Robert Flennaugh II has represented clients in Washington State and Federal courts for over fourteen years. He began his career as a public defender with the Society of Counsel Representing Accused Persons (S.C.R.A.P), where he represented both adult and juvenile clients on a wide variety of charges. He then joined a private Seattle firm specializing in criminal defense and later opened his own criminal defense practice, Law Office of Robert Flennaugh II, PLLC.
Robert’s breadth of experience in the Washington courts and extensive background in trial and negotiation are effective assets to his clients. His abilities and expertise are well-regarded by peer attorneys and judges; he was voted a “Super Lawyer” by his peers in 2010 (Washington Law & Politics Magazine); asked to become a member of The National Trial Lawyers, an exclusive legal organization composed of the Top 100 Trial Lawyers in each state; and, he has been voted by his legal peers as a "Rising Star" six times since 2000 (Washington Law & Politics Magazine).
Thea Oliphant-Wells is in long term recovery from opioid use disorder and has personal experiences with homelessness and criminal justice involvement. She is a social worker and harm reductionist. Since completing her master’s in social work at the University of Washington in 2012 she has been working with people with behavioral health conditions in harm reduction programs.

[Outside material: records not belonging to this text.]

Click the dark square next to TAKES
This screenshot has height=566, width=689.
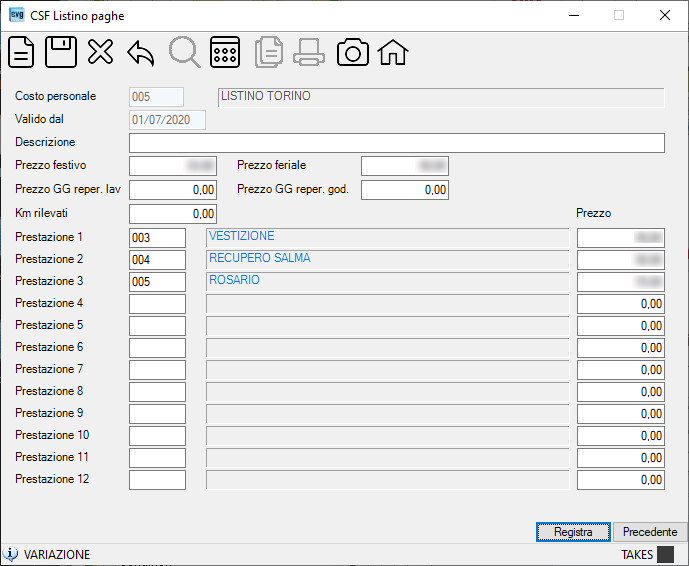(665, 554)
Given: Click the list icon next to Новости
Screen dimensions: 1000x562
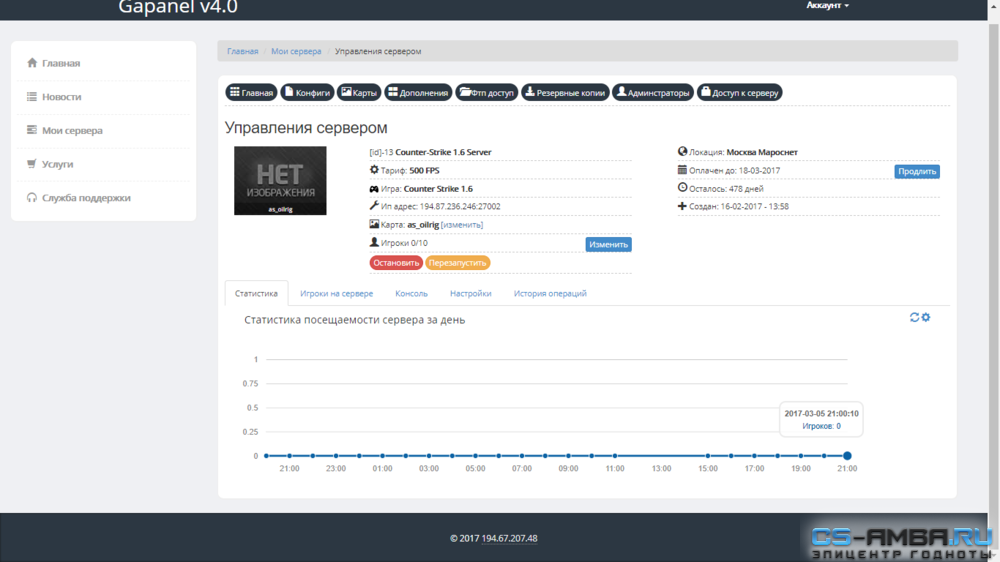Looking at the screenshot, I should tap(32, 96).
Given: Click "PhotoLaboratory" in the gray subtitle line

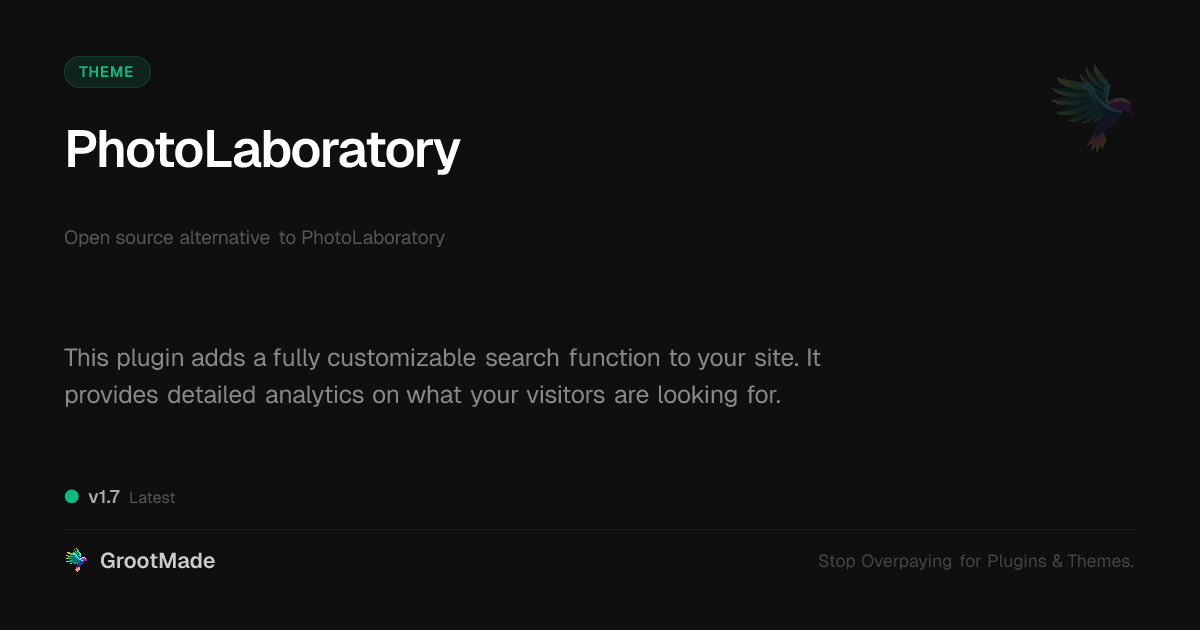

She has most recently been a part of the King County Heroin and Opiate Addiction Task Force and has been working on systems level advocacy for the last two years, while working as a social worker for King County’s Public Health Needle Exchange program.
Turina James was born in Grants Pass Oregon and raised in Yakima WA; then moved to Auburn in 1997. She is an alumni of the LEAD program after being a participant for three years. After the death of her one-year-old son in 1986, Turina began her struggle with substance abuse disorder, homelessness and depression. Over the past 30 years, Turina spent 23 of those in recovery and now is back on the road for the last two years. For more than a year and a half, Turina has been an active member and leader in VOCAL-WA. She served as an intern for the PDA and now is a Board Member. Turina sits on the King County Prescribing Practices subcommittee and substance abuse work groups and has done several speaking engagements locally and nationally.
Turina is continuing her studies as peer educator and has a goal to become a certified peer counselor and eventually become a chemical dependency counselor. She is proud grandma who loves to spend as much time with her granddaughter as possible and enjoys river rafting, the mountains just spending time at home relaxing. Turina loves all the opportunities to give back to the community.